Food & Drink

Recipe of the Day: Layered Pumpkin-Gingersnap Dessert

Layered Pumpkin-Gingersnap Dessert
Layered Pumpkin-Gingersnap Dessert Kraft


30 gingersnaps, finely crushed (about 1 1/2 cups)

1/4 cup butter or margarine, melted

12 ounces cream cheese, softened

1/4 cup sugar

2 cups plus 2 tablespoons milk, divided

1 tub (8 ounces) whipped topping, thawed, divided

1 can (15 ounces) pumpkin

2 packages (3.4 ounces each) vanilla flavor instant pudding

1 1/2 teaspoons pumpkin pie spice

Combine gingersnap crumbs and butter; press onto bottom of 13-by-9-inch dish. Freeze 10 minutes.

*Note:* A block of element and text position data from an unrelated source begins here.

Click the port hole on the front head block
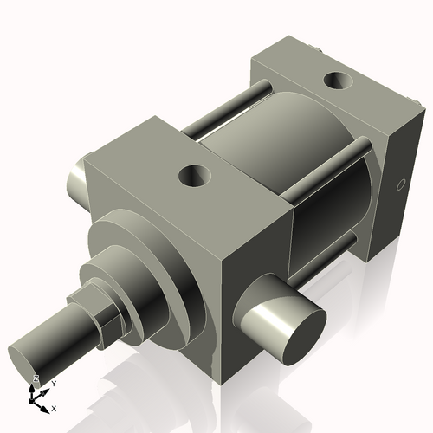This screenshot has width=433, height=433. [195, 177]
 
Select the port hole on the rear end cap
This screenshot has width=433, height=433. [335, 83]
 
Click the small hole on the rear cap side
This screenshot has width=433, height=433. [400, 185]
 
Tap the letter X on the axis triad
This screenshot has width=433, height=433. [55, 407]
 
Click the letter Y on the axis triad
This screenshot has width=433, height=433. [54, 382]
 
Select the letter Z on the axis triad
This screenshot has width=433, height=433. [36, 378]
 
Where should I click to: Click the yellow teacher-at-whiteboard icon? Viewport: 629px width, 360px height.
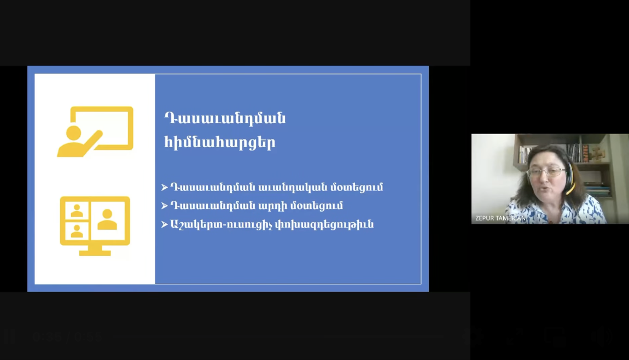[95, 132]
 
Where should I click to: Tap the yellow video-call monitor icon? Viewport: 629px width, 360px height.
[95, 226]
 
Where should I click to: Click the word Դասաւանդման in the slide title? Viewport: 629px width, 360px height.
[225, 118]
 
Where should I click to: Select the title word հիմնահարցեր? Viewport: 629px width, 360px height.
[220, 142]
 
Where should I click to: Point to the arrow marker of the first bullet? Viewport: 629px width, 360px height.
[165, 188]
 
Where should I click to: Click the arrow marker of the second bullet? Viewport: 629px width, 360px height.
[165, 206]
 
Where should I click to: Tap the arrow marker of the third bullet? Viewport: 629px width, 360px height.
[165, 224]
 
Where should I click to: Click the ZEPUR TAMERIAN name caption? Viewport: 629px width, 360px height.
[500, 218]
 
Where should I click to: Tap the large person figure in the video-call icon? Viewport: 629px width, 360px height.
[108, 219]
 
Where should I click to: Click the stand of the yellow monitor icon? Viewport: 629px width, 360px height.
[95, 251]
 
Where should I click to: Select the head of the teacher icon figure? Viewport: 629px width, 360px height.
[74, 133]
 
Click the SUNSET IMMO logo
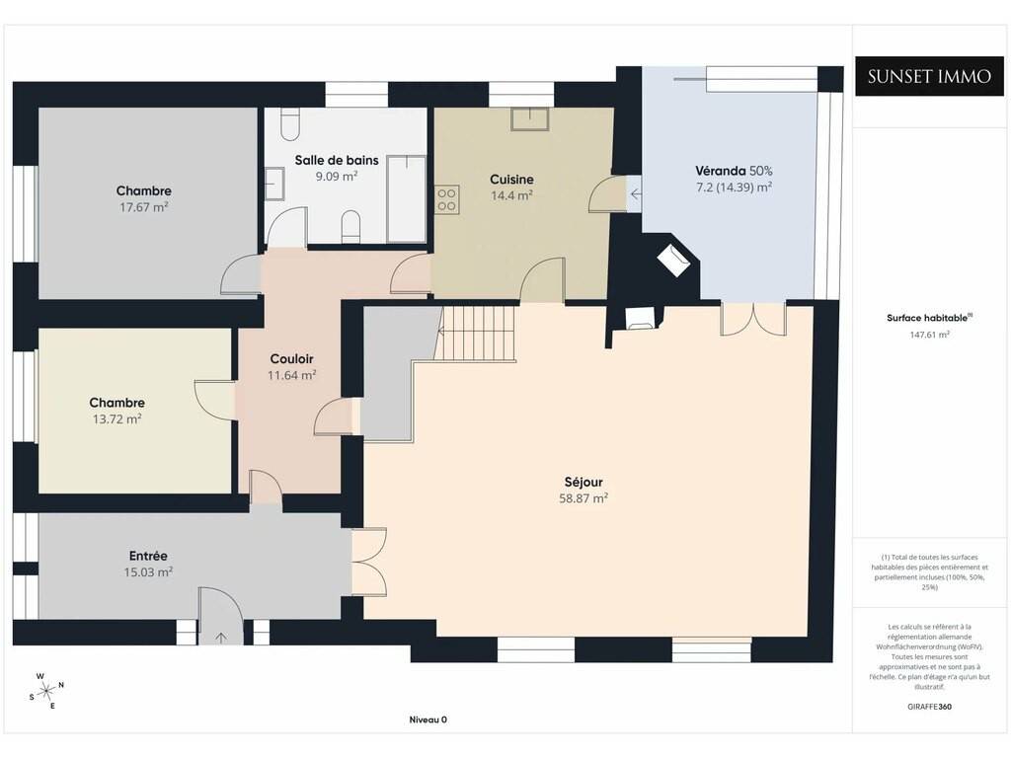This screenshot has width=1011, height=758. [929, 77]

Beat cream cheese, sugar and 2 tablespoons milk in large bowl with mixer until blended. Add 1 1/4 cups whip topping; mix well. Spread onto crust.

Whisk pumpkin, dry pudding mixes, spice and remaining milk 2 minutes. (Mixture will be thick.) Spread over cream cheese layer.

Refrigerate 4 hours or until firm. Top with remaining whipped topping before serving.